(Text extract):
________________________________________

These values are derived from the atomic number (number of protons) and mass number (protons + neutrons) information typically associated with isotopes.

Radioactive Decay Reactions and Half-Life Calculations

The beta decay of lithium-8 proceeds as:

Li-8 → Be-8 + e^-

Similarly, alpha decay of astatine-201 involves emission of a helium nucleus:

At-201 → Bi-197 + He

The gamma decay of palladium-120 involves the emission of a gamma photon, leaving the nuclear configuration unchanged except for energy states.

To estimate the half-life from count rate data, use the decay formula:

N(t) = N₀ × (1/2)^{t / T_1/2}

Given initial counts per minute of 5200 and counts after six minutes of 1300, the decay constant (\(\lambda\)) can be found through:

5200 / 1300 = 4 = e^λt = e^6λ

Thus, λ = (1/6) × ln(4) ≈ 0.231 per minute

The half-life T_1/2 relates to λ via:

T_1/2 = ln(2) / λ ≈ 0.693 / 0.231 ≈ 3.0 minutes

Therefore, the isotope's half-life is approximately 3 minutes.

________________________________________

(Extracted records):
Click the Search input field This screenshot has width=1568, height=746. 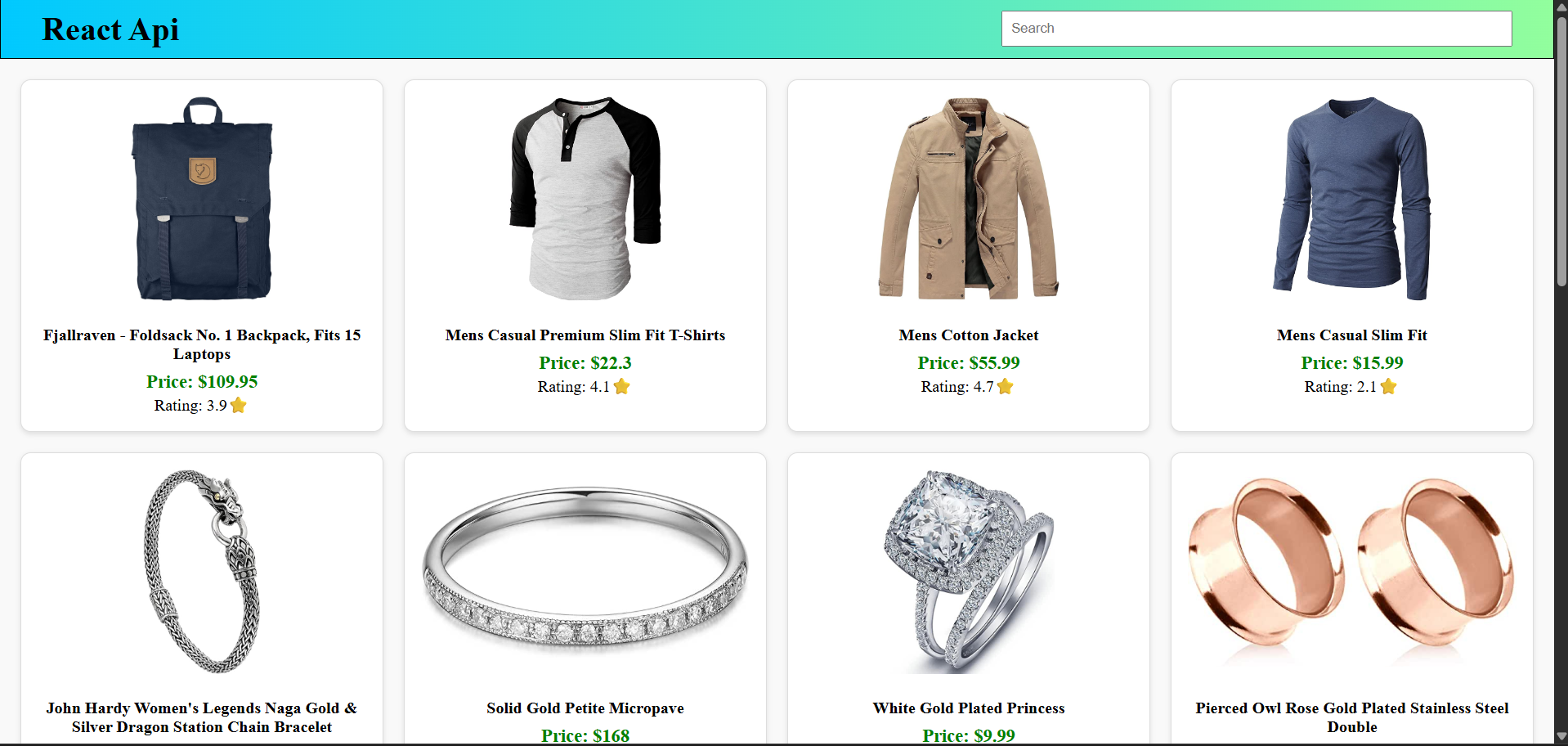(1257, 29)
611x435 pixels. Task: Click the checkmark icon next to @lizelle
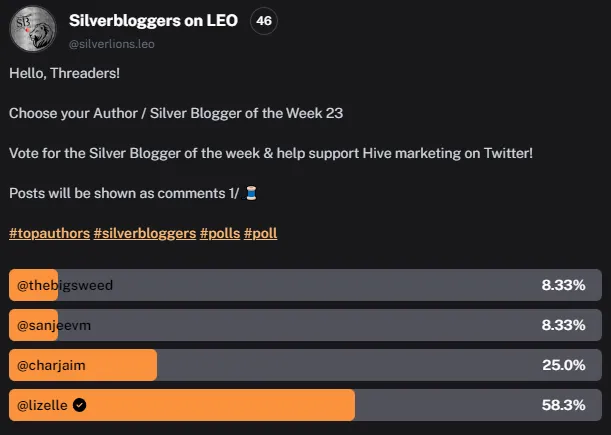tap(79, 405)

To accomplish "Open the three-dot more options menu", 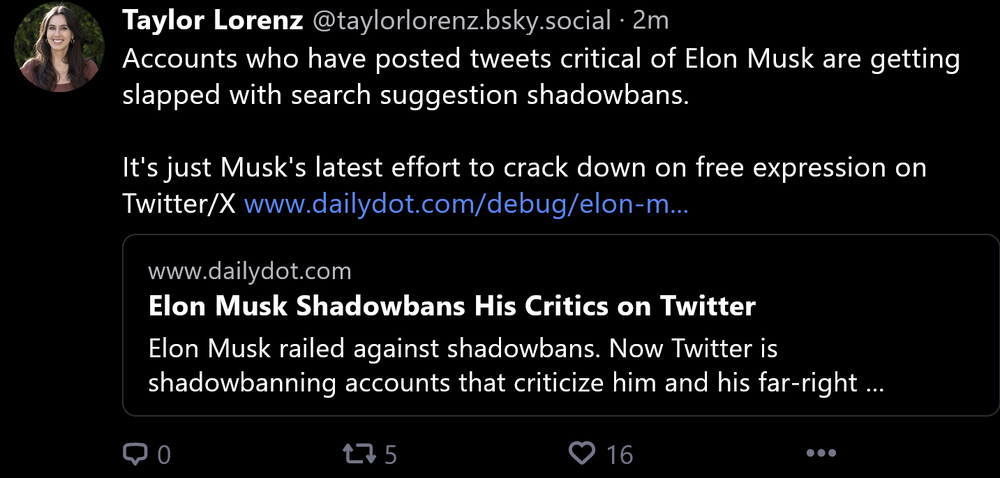I will tap(820, 454).
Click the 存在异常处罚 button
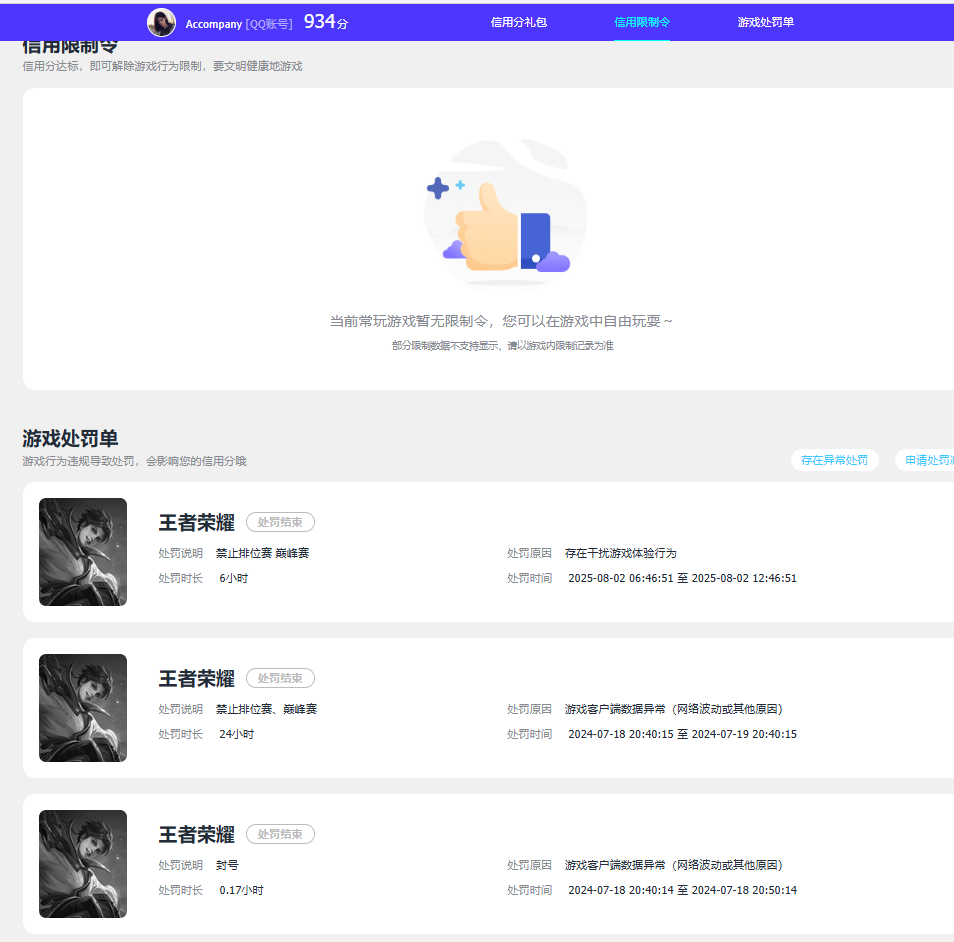The image size is (954, 942). [834, 460]
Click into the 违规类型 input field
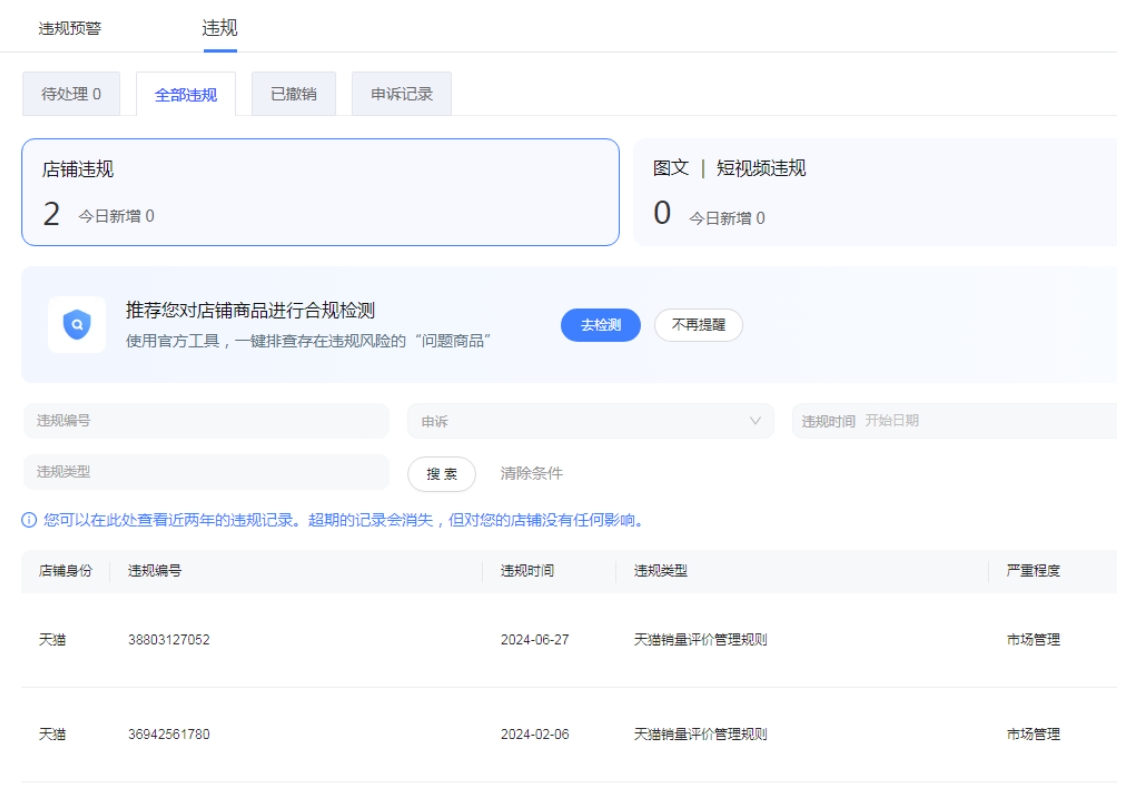The width and height of the screenshot is (1140, 806). (x=206, y=472)
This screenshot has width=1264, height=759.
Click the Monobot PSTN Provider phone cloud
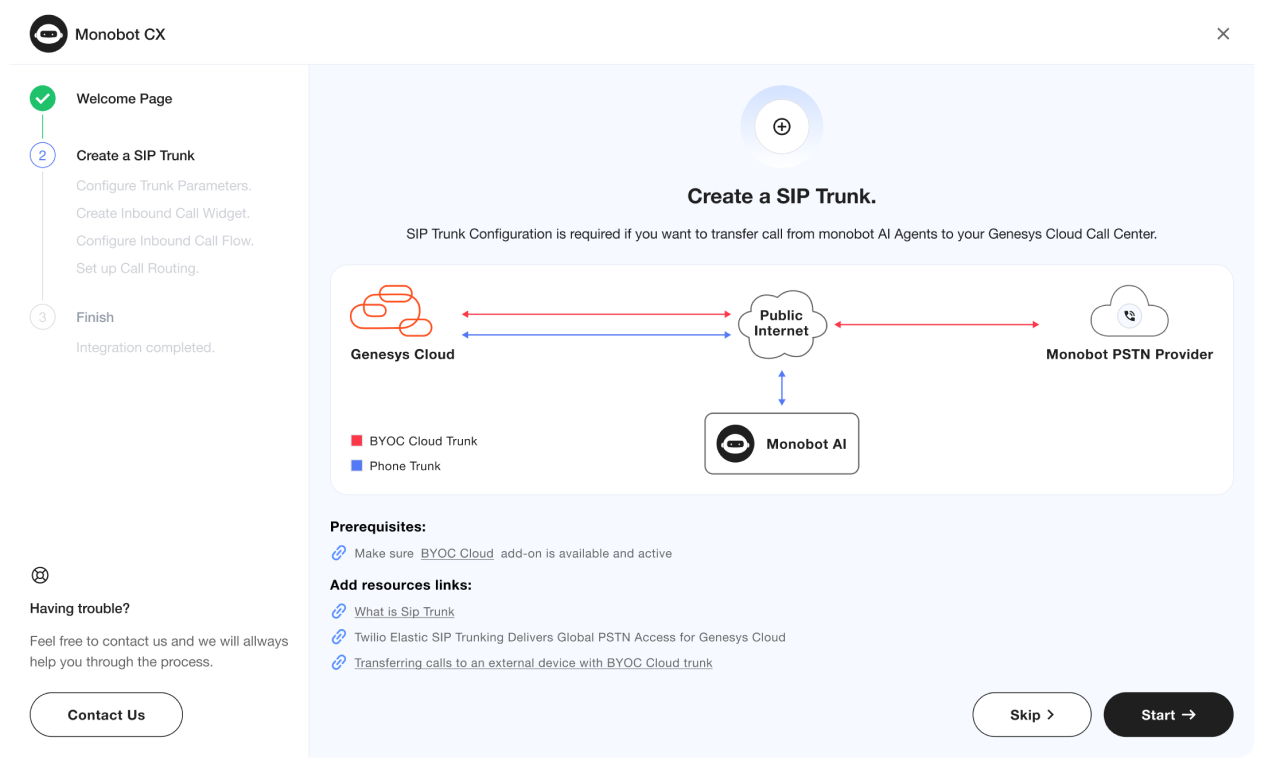click(1129, 312)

________________________________________

(Tasks to carry out):
**a)** According to the text on radioactive decay, what does the alpha decay of astatine-201 emit?
**b)** Rewrite the lines of the records from the line holding "Click the 存在异常处罚 button" through the end of the records, inclusive, replacing "input field" with "text box" and leaving everything else unchanged. Give only those lines, and leave the pictures out.
The text and the records have no connection to each other.

(Final results):
**a)** It emits a helium nucleus.

**b)**
Click the 存在异常处罚 button
The image size is (954, 942). [834, 460]
Click into the 违规类型 text box
The width and height of the screenshot is (1140, 806). (x=206, y=472)
This screenshot has width=1264, height=759.
Click the Monobot PSTN Provider phone cloud
click(1129, 312)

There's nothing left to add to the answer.